Your product has data the AI needs to use: catalogs, customer records, internal documents, structured business knowledge. The work is in how that data gets to the model. Structured retrieval that uses what you already know about your own data, not generic similarity search hoping to find the right thing. The difference between AI that answers from your data and AI that makes things up.
Vector search works well when the question shape is fuzzy and the corpus is unstructured. Most real product retrieval is neither. SQL queries, structured filters, and pre-indexed domain knowledge get you further, faster, and at a fraction of the cost. The model is the reasoning layer, not the index.
Cost-Engineered Orchestration
AI features that don't blow up your cloud bill.
Your product can use AI without watching the cost compound on every user action. The engineering is in treating cost as a design dimension: choosing providers and pricing models that fit your workload, controlling when expensive operations get invoked, caching the work that doesn't need to repeat. The difference between AI you keep in production and AI you quietly turn off when the bill arrives.

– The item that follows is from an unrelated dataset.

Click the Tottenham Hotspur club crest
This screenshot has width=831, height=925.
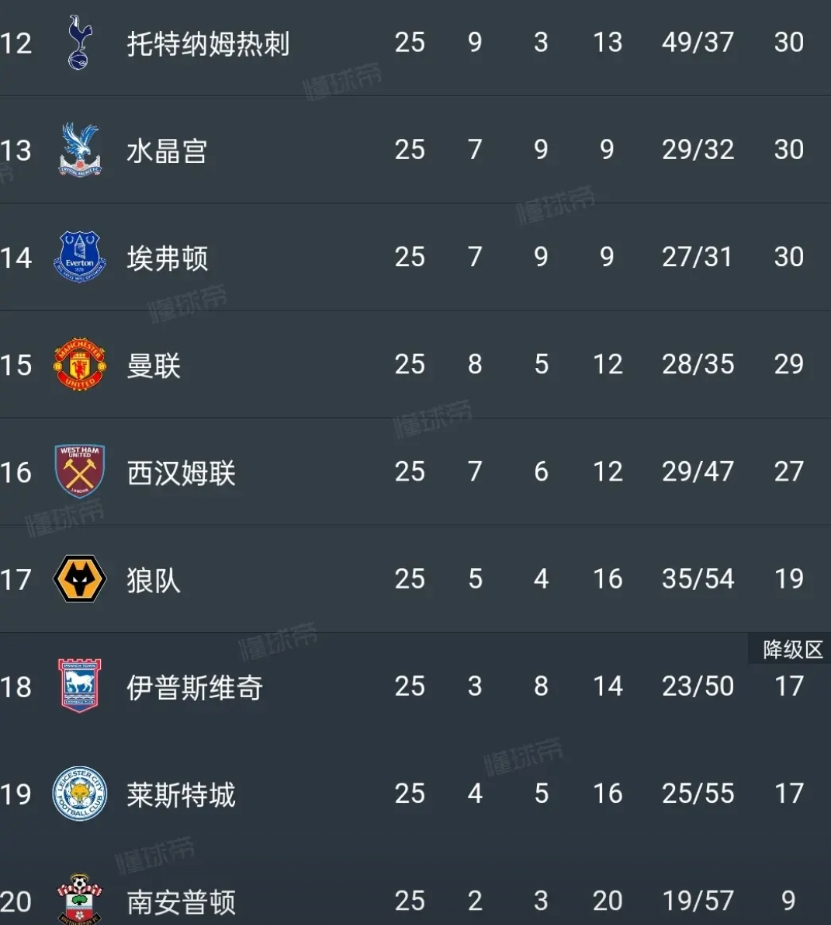coord(79,42)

Most teams pay for every model call and every API hit, then act surprised when the bill compounds. Cost-aware orchestration treats cost as a design dimension. Pricing models matter: a subscription tier can be cheaper than per-token billing for a steady workload. Tool surface matters: an agent that can call web search on every turn will. Caching matters: the same query asked twice should not become a charge twice. The engineering is in deciding what doesn't need to happen.